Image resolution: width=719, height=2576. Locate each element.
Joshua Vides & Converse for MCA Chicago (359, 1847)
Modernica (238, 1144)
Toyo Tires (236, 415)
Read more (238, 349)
* * * * * * * * *
Return the data exactly. Include every record.

Image resolution: width=719, height=2576. Locate each element.
Joshua Vides & Converse for MCA Chicago (359, 1847)
Modernica (238, 1144)
Toyo Tires (236, 415)
Read more (238, 349)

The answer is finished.